作物品种的突破性进步往往在于关键性基因资源的发掘和利用。黑龙江省水稻品种基本为早粳稻纯系品种[41]。目前黑龙江省特别是北部水稻主产区的水稻品种均直接或间接来自于日本水稻。空育131是引自于日本北海道的水稻材料,具有耐冷性强、早熟、丰产、株型清秀等特性,曾经是黑龙江省年种植面积最大的品种,也是中国粳稻年种植面积的纪录保持品种[42-43]。近年黑龙江省新育成的品种与空育131比较,除了米质性状有所提高、抗稻瘟病性有变化外,基本特征特性并没有明显改善,甚至有的新品种还不如空育131综合性状优良。黑龙江省作物生长季节短,低温天气频繁,寒区温度低与水稻喜温性是黑龙江省水稻生产的基本矛盾。每3~4年黑龙江水稻就有一次低温冷害年[44],耐障碍性冷害强是黑龙江水稻品种必须具备的基本特性,空育131是孕穗开花期耐冷性最强的水稻材料之一。空育131水稻品种适应区域是机械化水平高的黑龙江省水稻主产区。机械收割要求水稻品种具有较强的抗倒伏性。空育131水稻在生产上大面积应用多年,其抗倒伏性满足机械收割要求。
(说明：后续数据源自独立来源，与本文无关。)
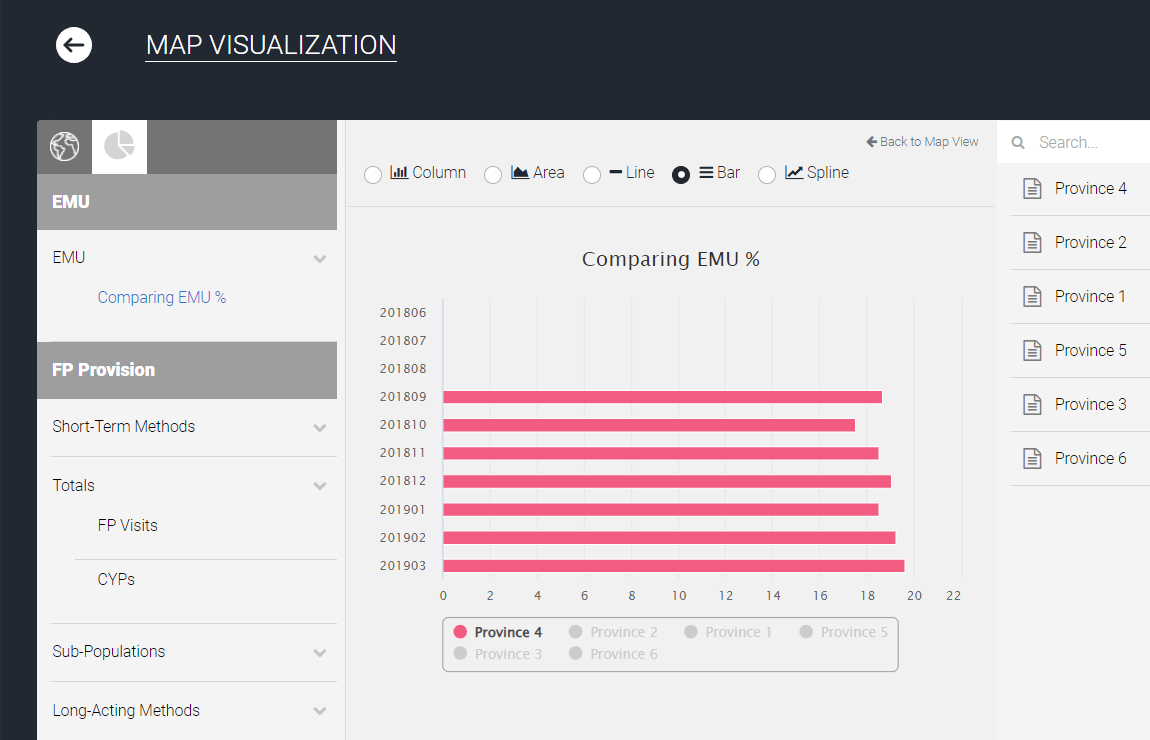Click the Province 3 document icon
1150x740 pixels.
pos(1032,404)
随着经济发展和人们生活水平提高,市场对稻米品质要求越来越高,稻米品质的优劣直接影响水稻品种种植推广和商品价值,香味是稻米的重要食味品质性状之一[45]。空育131是非香味水稻,这也是限制其在生产上继续大面积应用的原因之一。本研究成功赋予空育131水稻香味基因,同时保留了空育131的遗传背景,培育了空育131(fgr)导入系。水稻空育131(fgr)导入系稻米具有香味,耐冷性和抗倒伏性与受体品种空育131没有显著差异。香米空育131(fgr)导入系可以在黑龙江省水稻生产上示范试种,具有在寒区绿色优质水稻生产上推广应用的可能性。